Surprisingly, Wikipedia does not have an article for Hybrid Logical Clocks, but the post by Jared Forsyth based on the talk by James Long is a fantastic reference of how they work.

Hybrid logical clocks build upon the foundation of the Lamport clock, and add in a wall clock component as well. This clock has three components: a wall clock time, a counter, and the clock’s unique identifier. In the exceptionally rare instance that two clock’s wall time and counter match, the identifier will break the tie.

Here’s how the clock works:

  • Initialize the clock with the current UTC timestamp and a counter of zero
  • Whenever an event happens:
    • If the current wall clock time is after the current HLC timestamp, then update the timestamp and reset the counter to zero
    • If the current wall clock time is before or equal to the current HLC timestamp, leave the timestamp unchanged and increment the counter
  • Whenever an event is received:
    • if the local wall clock time is larger than both our HLC and the event’s HLC, then use that and reset the counter to 0, otherwise, the wall clock is at or before our time, so we can ignore it
    • if our HLC timestamp is equal to the event’s HLC timestamp, set our counter to one more than the max of both our counters
    • if our HLC timestamp is after the event’s HLC timestamp, keep our timestamp and increment our counter
    • last, if the event’s HLC timestamp is larger than our timestamp, use it’s timestamp and set our counter to 1 larger than its count

What’s so nice about this clock is that it’s extremely easy to implement, the rules are straightforward and easy to read and debug. Each moment recorded by the HLC has a wall-clock timestamp component, so it’s also easy to see roughly when in real-world time an event occurred. And all events from all clients can be uniquely ordered, with every client agreeing on the ordering of events without the need for a central-server arbiter.

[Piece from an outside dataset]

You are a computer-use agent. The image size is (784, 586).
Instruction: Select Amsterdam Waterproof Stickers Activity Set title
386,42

What’s particularly nice about this clock, too, is how it handles a misbehaving wall clock. Jared does a great job explaining why:

Let’s be clear up-front about the promises this clock is making; it cannot divine the actual real-life ordering of all events. It does however make the following guarantees:

  1. All events created on a single machine will be correctly ordered with respect to each other (even if the wall clock jumps back a second or is otherwise squirrely).
  2. Once machine A sends events to machine B, all events subsequently created on machine B will be ordered as after those events from machine A. So if A sets their clock one day ahead, makes some changes, and sends them to B, B will still be able to make changes even though its own wall clock is ‘behind’.

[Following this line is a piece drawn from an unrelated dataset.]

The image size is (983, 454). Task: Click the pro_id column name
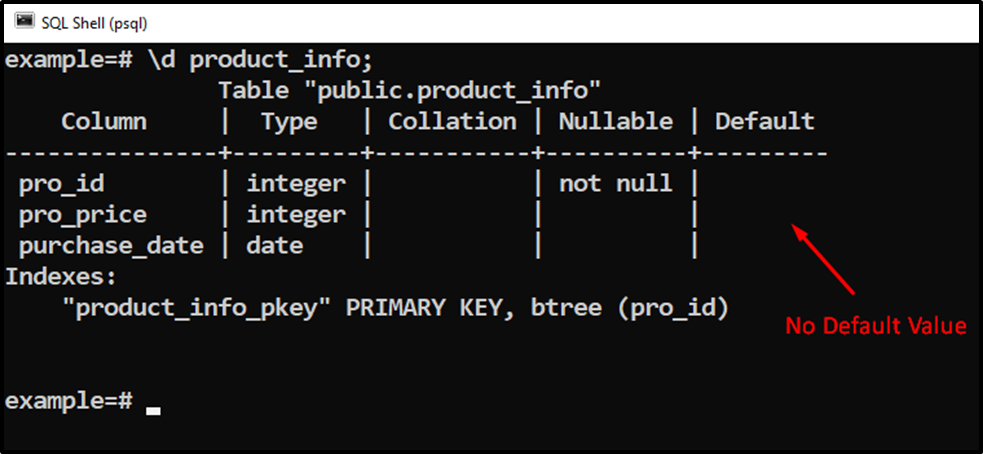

https://jaredforsyth.com/posts/hybrid-logical-clocks/

When I learned about these clocks, it almost felt like I’d somehow gained a new superpower! I didn’t need to run a central server or rely on accurate wall clocks to get a sane order of events from disconnected peers. This is a simple and resilient way to guarantee ordering of events between multiple distributed actors.

Swift Clocks Package

I had a lot of fun learning about these clock types, and I’ve coded each of them up in Swift. The Clocks repository contains Swift implementations of Lamport, vector, and hybrid logical clocks.